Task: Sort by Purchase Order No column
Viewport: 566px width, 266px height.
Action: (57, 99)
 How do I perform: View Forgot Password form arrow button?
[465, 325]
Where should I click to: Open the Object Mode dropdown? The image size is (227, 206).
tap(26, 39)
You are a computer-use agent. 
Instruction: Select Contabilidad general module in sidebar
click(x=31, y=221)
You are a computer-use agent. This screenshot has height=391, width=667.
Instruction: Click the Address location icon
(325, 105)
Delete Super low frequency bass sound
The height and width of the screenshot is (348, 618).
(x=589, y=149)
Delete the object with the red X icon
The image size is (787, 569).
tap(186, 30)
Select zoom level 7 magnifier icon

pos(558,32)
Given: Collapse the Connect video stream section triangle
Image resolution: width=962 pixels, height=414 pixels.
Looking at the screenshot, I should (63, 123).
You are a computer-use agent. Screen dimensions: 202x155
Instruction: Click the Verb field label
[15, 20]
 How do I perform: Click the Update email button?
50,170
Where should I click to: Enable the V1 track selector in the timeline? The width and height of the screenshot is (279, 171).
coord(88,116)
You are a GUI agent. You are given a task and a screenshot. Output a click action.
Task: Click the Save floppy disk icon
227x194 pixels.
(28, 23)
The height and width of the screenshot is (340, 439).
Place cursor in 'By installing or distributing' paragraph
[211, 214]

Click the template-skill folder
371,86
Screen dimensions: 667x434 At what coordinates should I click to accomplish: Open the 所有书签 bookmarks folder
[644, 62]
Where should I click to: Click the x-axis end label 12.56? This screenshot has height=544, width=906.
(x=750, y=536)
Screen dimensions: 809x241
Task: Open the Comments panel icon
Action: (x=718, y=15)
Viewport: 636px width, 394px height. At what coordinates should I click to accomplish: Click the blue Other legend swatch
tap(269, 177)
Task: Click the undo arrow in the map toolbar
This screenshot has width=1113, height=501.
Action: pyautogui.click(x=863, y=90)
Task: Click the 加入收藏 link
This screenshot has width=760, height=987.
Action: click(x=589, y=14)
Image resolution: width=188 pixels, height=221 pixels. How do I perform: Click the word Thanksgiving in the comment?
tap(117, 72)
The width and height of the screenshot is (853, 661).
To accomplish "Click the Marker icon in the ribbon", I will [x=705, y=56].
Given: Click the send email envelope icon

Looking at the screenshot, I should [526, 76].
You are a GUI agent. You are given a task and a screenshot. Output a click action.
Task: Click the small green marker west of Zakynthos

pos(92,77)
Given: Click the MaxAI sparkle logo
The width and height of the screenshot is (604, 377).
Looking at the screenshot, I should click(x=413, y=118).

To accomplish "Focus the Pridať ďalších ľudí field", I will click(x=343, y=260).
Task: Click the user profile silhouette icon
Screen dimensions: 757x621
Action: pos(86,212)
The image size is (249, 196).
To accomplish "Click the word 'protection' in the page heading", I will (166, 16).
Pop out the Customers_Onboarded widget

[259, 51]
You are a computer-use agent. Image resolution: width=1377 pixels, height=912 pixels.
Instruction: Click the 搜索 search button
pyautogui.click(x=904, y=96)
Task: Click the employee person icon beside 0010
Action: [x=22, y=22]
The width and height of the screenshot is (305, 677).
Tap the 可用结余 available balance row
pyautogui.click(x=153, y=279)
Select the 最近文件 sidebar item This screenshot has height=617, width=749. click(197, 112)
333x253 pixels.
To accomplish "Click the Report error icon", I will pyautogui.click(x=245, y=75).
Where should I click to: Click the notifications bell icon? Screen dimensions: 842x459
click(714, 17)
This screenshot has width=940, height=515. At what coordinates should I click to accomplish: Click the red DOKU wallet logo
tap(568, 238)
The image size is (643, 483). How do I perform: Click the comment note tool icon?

- **What you have to do**
Your response should be the lines above from the first to the one containing "You are a computer-use agent. This", inclusive, each given exactly.

- **Worked solution**
Task: Sort by Purchase Order No column
Viewport: 566px width, 266px height.
Action: (57, 99)
 How do I perform: View Forgot Password form arrow button?
[465, 325]
Where should I click to: Open the Object Mode dropdown? The image size is (227, 206).
tap(26, 39)
You are a computer-use agent. 
Instruction: Select Contabilidad general module in sidebar
click(x=31, y=221)
You are a computer-use agent. This screenshot has height=391, width=667.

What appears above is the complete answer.